No hablo de regalos, sino de reconocimiento, presencia y reciprocidad emocional. Ese gesto mínimo que confirma que el vínculo es mutuo y no un monólogo afectivo.
Incluso en el amor a los hijos necesitamos que vean el amor que reciben. No que lo paguen, sino que lo reconozcan. Ese “mi mamá hace esto por mí” sostiene más que cualquier discurso vacío.
Muchos aman desde el servicio porque así sobrevivieron. Se entiende, pero eso no significa permitir vínculos donde el amor depende solo de lo que una hace. Cuando amar se vuelve cargar con todo, ya no es vínculo: es función, es servilismo.
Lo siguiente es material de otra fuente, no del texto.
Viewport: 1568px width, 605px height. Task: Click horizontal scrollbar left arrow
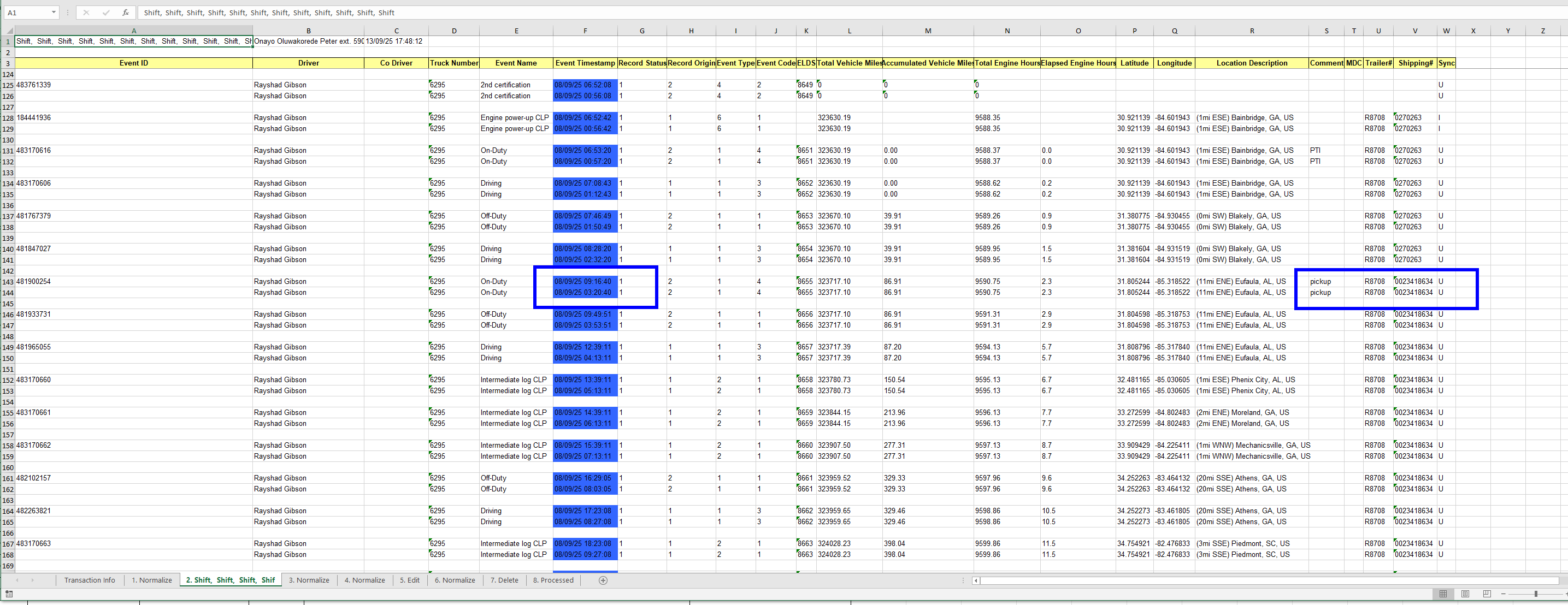976,580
Y cuando dejo de hacer, ¿dejo de valer?
¿mi amor vale solo si soluciono?
¿mi presencia solo si sirvo?
Esa forma de amar desgasta y enseña a relacionarnos desde la carencia, no desde la elección consciente.
A muchos esto les parece frialdad. Yo lo llamo límites. Y me encanta que me digan fría, porque significa que mi vulnerabilidad ya no está desparramada por todas partes y que no me desgasto en relaciones unilaterales.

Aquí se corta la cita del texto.